I want to do tissue subcellular fractionation of mouse liver. According to the method, the speed to separate ER is over 200,000g for 120 min (Song et al., 2006). However, liver exosome isolation only needs 100,000 x g for 70 min (Ishiguro et al., 2019). Thus, I'm wondering how to separate exosome and ER?
Song, Y., Hao, Y., Sun, A., Li, T., Li, W., Guo, L., ... & Wei, H. (2006). Sample preparation project for the subcellular proteome of mouse liver. Proteomics, 6(19), 5269-5277.
Ishiguro, K., Yan, I. K., & Patel, T. (2019). Isolation of tissue extracellular vesicles from the Liver. JoVE (Journal of Visualized Experiments), (150), e58649.

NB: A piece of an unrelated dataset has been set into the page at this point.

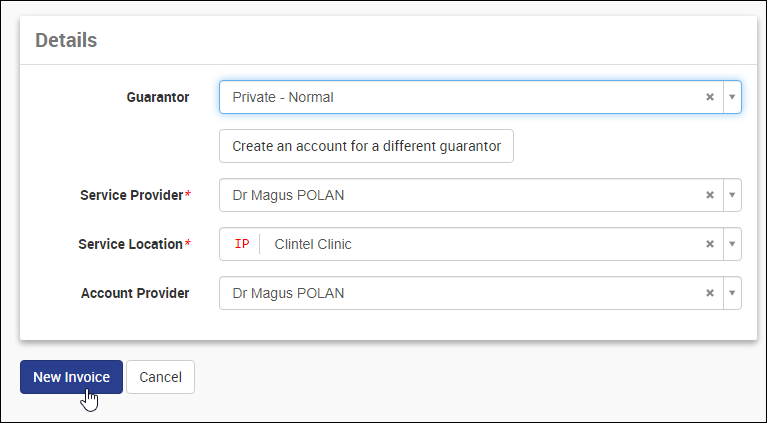
Task: Click the Account Provider field text
Action: 288,293
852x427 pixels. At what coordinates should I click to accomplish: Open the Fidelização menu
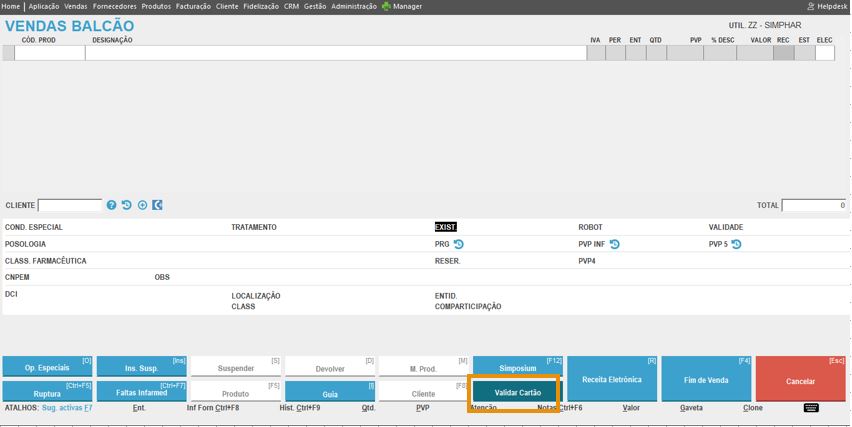(261, 6)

Ishiguro et al did not lyse the cells they just used collagenase to detach cells into a cellular suspension. So, if you are using their method then the ER is inside the intact cells pellets retrieved after 50xg, 300xg, 200xg and 10,000xg, perhaps you can skip directly to 10,000xg. You can isolate the EV fraction from resultant supernatant after 10,000xg spin by ultracentrifugation of supenatant at 100,000xg. Then go back to the cellular pellets, suspend them together and burst the cells open with a homogenizer in homogenization buffer and centrifuge to get ER fraction. Personally, i worked on canine brain and kedney and liver but to get microsomal (ER) pellet i used 110,000xg, 80,000xg, and 80,000xg. Either way the ER is retained in the initial cellular pellets not EV pellet.
Bear in mind that you will still have mitochondrial and nuclear contaminants in the microsomal fraction which sediment at lower velocities than 100,000xg. So start with getting rid of these at their specific speeds and use final supernatant to get ER fraction.
Is your target EVs only? I used collagenase and DNase together with mechanical disruption (cutting) and checked possible contamination by calnexin or RPL5. You can get a purer EV yield by applying a sucrose cushion.
For more information, you can check my published paper
Article Comparison of separation methods for tissue‐derived extracel...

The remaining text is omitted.